望潮亭通信

無常なる世界を見るは楽しかり

地階に電源

 台風19号は広範囲に大量の降雨をもたらしたが、武蔵小杉の駅近くの47階建てタワーマンションで地下に浸水、配電設備が損傷して停電し、エレベーター停止や断水などで居住者は生活に大きな支障を被った。タワーマンション地震や強風には耐えるとされるが、電気が失われると居住者は不便な生活に直面する。

 このマンションは、駐車場への浸水を防ぐことができず、地下の配電設備が機能を失ったと見られる。シャッターや土嚢などで地下への浸水を防ぐことができなかった事情は明らかになっていないが、タワーマンションが電気を失うと過酷な生活環境になることは証明された。
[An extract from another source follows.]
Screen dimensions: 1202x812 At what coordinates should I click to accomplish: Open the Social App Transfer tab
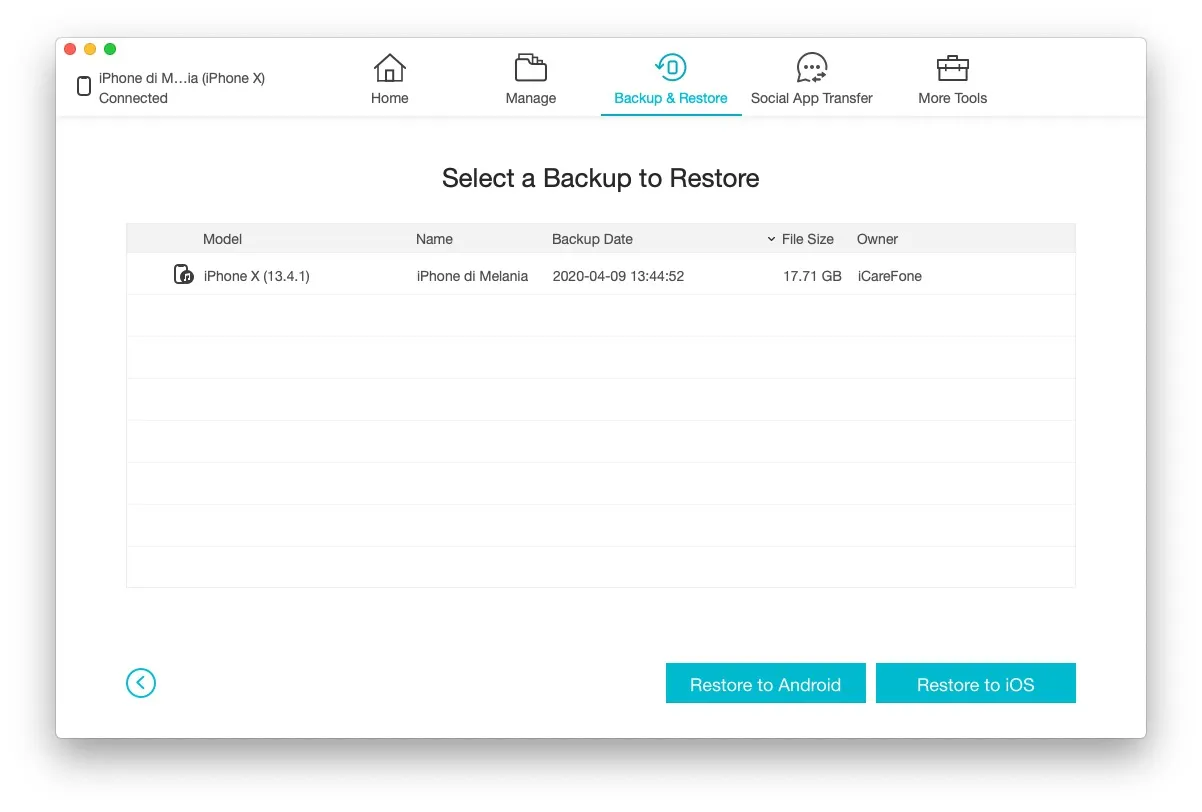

 20階以上のタワーマンションを含め高層マンションは全国に増えており、配電盤などは地下に設置されていることが多いという(1階や2階などに配電設備を設置すると分譲スペースが減る)。地下スペースも駐車場などに利用するため、浸水しないように地下を密閉することは少ないともいう。

 2011年3月に福島第一原発地震による停電で外部電源を失い、さらに津波に襲われて浸水、地下に設置されていた非常用電源などが損傷し、全電源喪失に至った。メルトダウンが起き、やがて水素爆発で原子炉建屋などが吹き飛び、放射性物質が大気中に放出された。

 外部電源が失われた時にも非常用電源の機能が失われず、原子炉を冷却することができていれば、メルトダウンも水素爆発も防ぐことができたと見られている。巨大な津波を想定して非常用電源を海面から高い場所に設置していれば、あの事故は防ぐことができ、福島の復興も早かったかもしれないと想像すると、浸水が想定される地下に非常用電源を設置していた怠慢は非難に値する。

 現代の社会は電気の利便性に大きく依存している。電気が失われた時に社会は大混乱し、個人の生活環境も一変、いかに不便を強いられるかを北海道のブラックアウトや千葉の大規模停電が実証した。といって、もう電気に頼らない社会や生活に戻ることはできない。災害の中でも電気の安定供給を保つことは現代社会の最優先事項だろう。

 建物の地下に電源や配電設備などを設置することの危険性、脆弱性は明らかだ。地下に電源や配電設備などを設置したのは、洪水や津波による浸水を軽視していた現れだが、考えうる最悪の事態を想定しないのは設計のミスだ。そうしたミスで居住者や周辺の人々が苦しい生活を強いられている。